■ Required tasks
- a) Print the passage from the profile of Asdrubal Sierra that opens with the words containing "Over the last" and closes with "Annual Award Gala.".
- b) Answer these questions from the profile of Asdrubal Sierra below:
(i) How many Grammy Awards has Ozomatli won?
(ii) At what event did Ozomatli perform for President and First Lady Obama?
(iii) For whose television series did Asdru act as Musical Director?
- c) Go on with the profile of Asdrubal Sierra below from its final sentence.

Los Angeles is a city of music. Vast, multicultural, impossible to pin down to one style, country, or era.
The same thing can be said about our gifted member Asdrubal Sierra, or as friends call him, Asdru.
Musician. Singer. Songwriter. Performer. He is the co-founder of the 3-time Grammy Award-winning, beloved multi-genre band Ozomatli, which for the past 21 years has symbolized the emerging multicultural nature of Los Angeles. Asdru has spent the last 21 years as the group’s lead vocalist, trumpet, and keyboardist, not to mention composer of many of their most beloved pieces. Ozomatli is known as much for its activist viewpoints on farm-worker’s rights and immigration reform as for their wide array of musical styles, including salsa, jazz, funk, Arabic, dance hall, samba, reggae, and rap, amongst others.
Over the last few decades, Asdru has received a wealth of accolades, and Ozomatli has become loved by a long list of notable fans, including President and First Lady Obama, for whom they performed at the Congressional Hispanic Caucus Institute’s 32nd Annual Award Gala.
Along with this impressive list of awards, with Ozomatli, Asdru acted as Musical Director, composer, and arranger for Gabriel “Fluffy” Iglesias’s Stand Up Revolution television series, and he was also instrumental in Ozomatli becoming the first band to speak at a TED conference.

■ Information provided
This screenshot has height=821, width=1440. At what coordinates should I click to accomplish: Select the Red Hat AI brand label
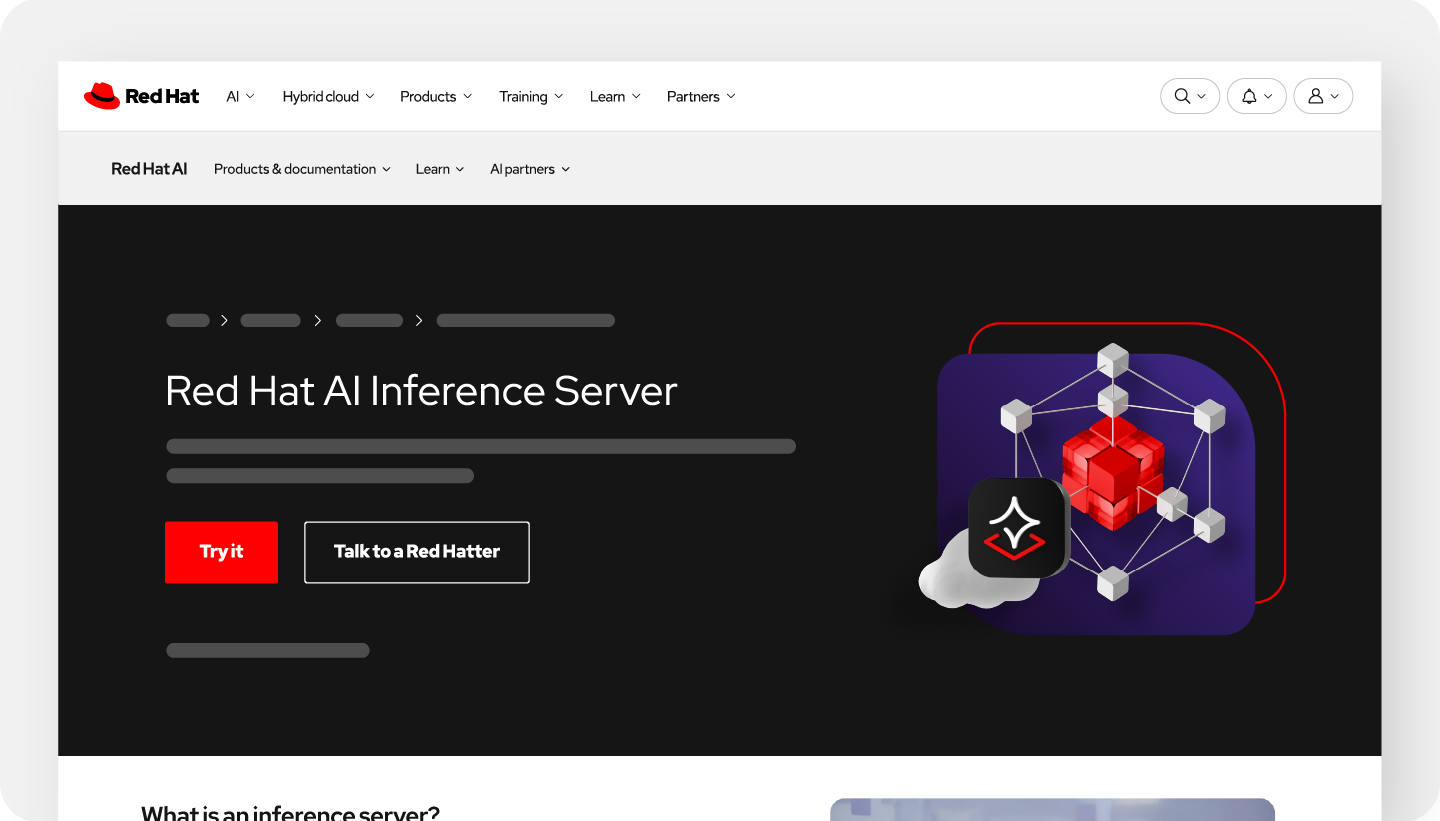pos(149,169)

■ Answers provided
- a)
Over the last few decades, Asdru has received a wealth of accolades, and Ozomatli has become loved by a long list of notable fans, including President and First Lady Obama, for whom they performed at the Congressional Hispanic Caucus Institute’s 32nd Annual Award Gala.

- b)
(i) Three.
(ii) The Congressional Hispanic Caucus Institute's 32nd Annual Award Gala.
(iii) Gabriel "Fluffy" Iglesias's Stand Up Revolution.

- c)
Born in LA, Asdru had remarkable musical ability from the time he was old enough to pick up an instrument. His grandfather was a musician and singer signed to RCA Victor in Mexico from 1940 through the 1960’s, and his father was a renowned bolero vocalist. Asdru grew up immersed in practically every genre of music imaginable.
“One day when I was a little kid, my grandmother and I were listening to music, when out of the blue she says to me, ‘You know, that’s your grandfather singing on that record!’ It blew my mind that the voice of somebody in my family was coming out of the record player. I remember staring at the album as it was going around, mesmerized and amazed. It was that little dog with the gramophone for RCA Victor Mexico, one of those big thick 78-rpm records.” But his grandmother’s revelation had only just begun. “Then she told me, your grandfather made many, many records, and she walks me over and shows me a big stack of albums. There were pictures of him at this club in Mexico City called El Patio – it was one of the first have a revolving stage, kind of like the Hollywood Bowl. My grandfather was the bandleader. Back in those days it was big, booming times for Mexico, and the club always had a lot of unbelievable guests. Diego Rivera, Frida Kahlo; all these amazing artists.”
As it turns out, Diego was a bit of an annoyance. Asdru’s grandmother was the coat-check lady, and Diego had a bit of a thing for her. His grandmother complained that “He’d constantly come to the window and flirt with me, and try to make something happen.” Eventually, though, Asdru’s grandfather was the one who smooth-talked her into getting married.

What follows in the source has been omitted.